Statistics from game developers reportedly show that tens of percent of all Core i9-13900K and i9-14900K processors suffer from crashes in games
Soon it will be six months since the issue with game crashes on 13th and 14th generation Intel Core CPUs came to be widely known. Intel largely keeps silent while looking for the root cause, but the issue is unfortunately still ongoing, and not at all rare. This has now been substantiated by an investigation of YouTube channel Level1Techs, which says that as many as tens of percent of processors are displaying these problems.
Level1Techs turned to sources that may have more extensive data on how common the problems are for Raptor Lake processor owners. These are, first, game developers who have telemetry on the functioning of games on user PCs (this is supposed to be a database of crashes from two games using Unreal Engine); and as the second source also operators of servers running with Raptor Lake processors. These are often used to run game servers, so the source of the information was probably again contacts in game developer companies.
The instability issues are mostly reported on the 125W TDP Core i9 and Core i7 processors of the 13th and 14th generations (2022 Raptor Lake and the 2023 Raptor Lake Refresh families), and fortunately they don’t seem to affect the older 12th generation Alder Lake, or so it seems, for now. For simplicity’s sake, Level1Techs looked at what the error databases from the games show for the Core i9-13900K and Core i9-14900K CPUs.
- Read more: Raptor Lake is unstable in games. Too high clock speeds or PL2
- Read more: Intel has spoken out about unstable processors. Board manufacturers’ fault?

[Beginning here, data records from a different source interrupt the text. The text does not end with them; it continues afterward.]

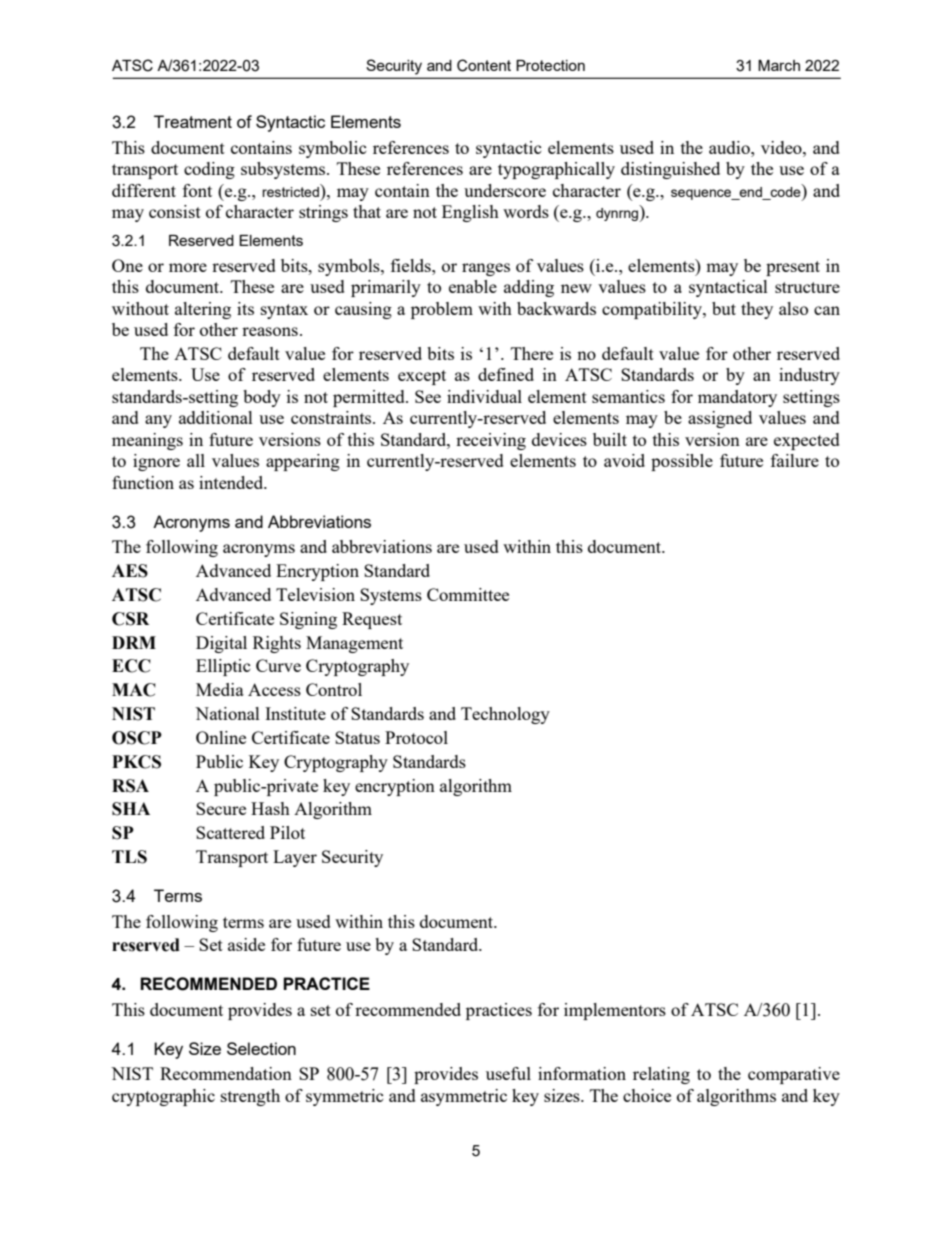  What do you see at coordinates (508, 1073) in the image?
I see `useful` at bounding box center [508, 1073].
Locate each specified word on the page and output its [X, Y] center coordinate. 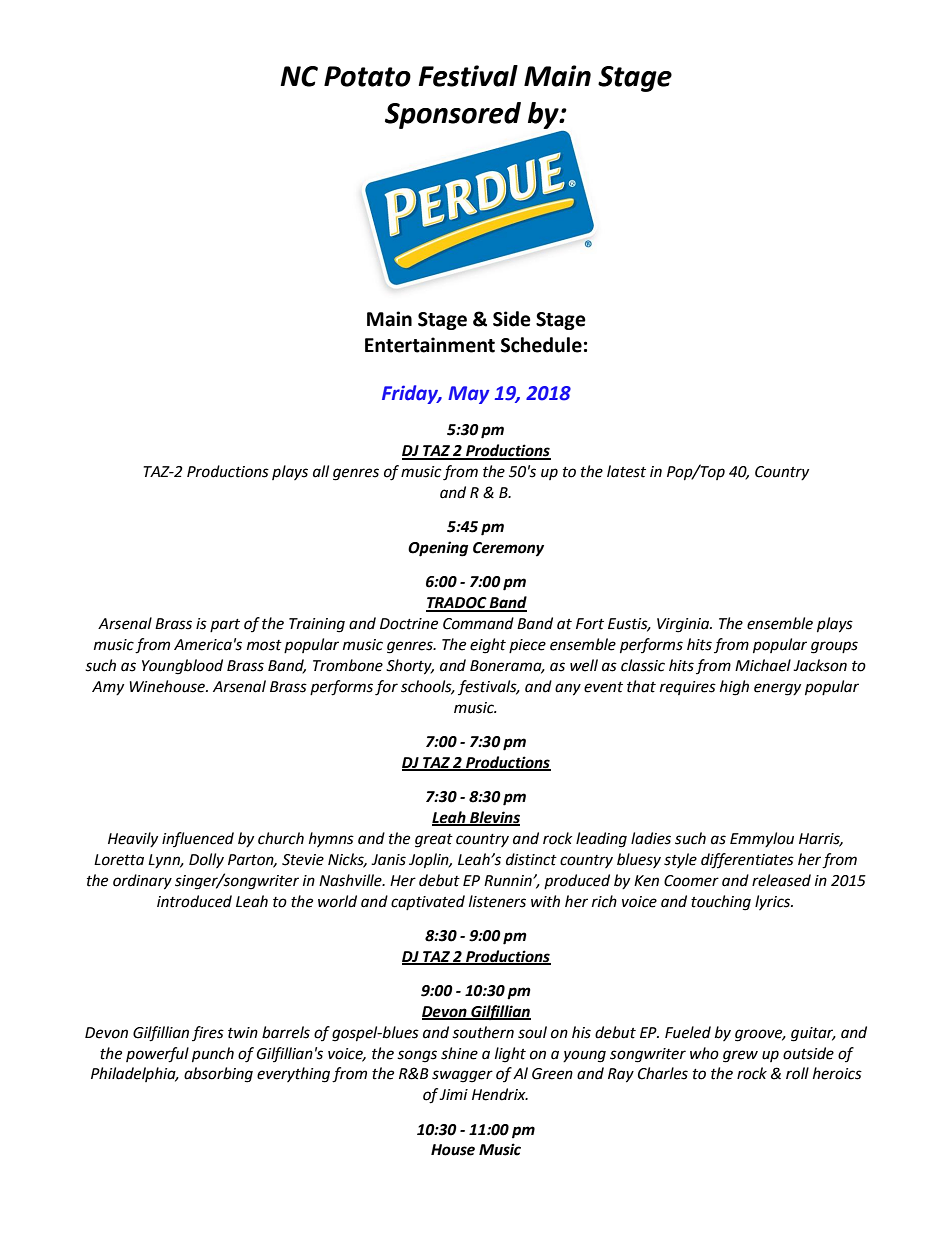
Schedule [541, 345]
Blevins [494, 818]
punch [213, 1055]
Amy [108, 688]
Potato [367, 76]
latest [626, 471]
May [469, 395]
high [734, 688]
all [321, 471]
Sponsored [453, 115]
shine [459, 1053]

- Read more: Unstable Intel CPUs: performance drop with new BIOSes to be smaller
- Read more: Unstable Intel processors have a TVB flaw, but there’s still no solution
Game crashes on Raptor Lake actually happening in practice
The most well-known “detector” of instability on Intel processors is game crashes during shader decompression using the Oodle library, that first pointed the finger at the processor instability and thanks to which it was first widely observed. According to data obtained by Level1Techs, logged Oodle crashes are very strongly correlated with the problematic Intel Raptor Lake processors. In the error database, 1431 Oodle decompression crashes were recorded for the suspect processors, while a total of mere four incidents were recorded an all AMD processors in the dataset (with a roughly 30% share of players reportedly running an AMD processor, so there is clear discrepancy).
According to Level1Techs’ analysis, it appears that up to 20–30% of gamers with a Core i9-13900K or Core i9-14900K processor experienced at least one “crash” while playing the games tracked. However, the Raptor Lake processors associated with these bugs are also quite often showing errors when accessing game data from a drive, according to game telemetry, so it seems that instability may be manifesting on this level as well. The same log databases from gaming telemetry did not show similar IO errors on the AMD platform.
Importantly enough, from looking at this data, it also seems that the chance of getting errors on these processors increases with the amount of time they are used. We can’t say that for sure yet, because the available data is hard to evaluate properly, but it does seem to point to that conclusion a bit. If this were confirmed, it could support the suspicion that the dreaded silicon degradation phenomenon (gradual buildup of damage to the circuitry and loss of functionality) is at work here as the factor behind the problem.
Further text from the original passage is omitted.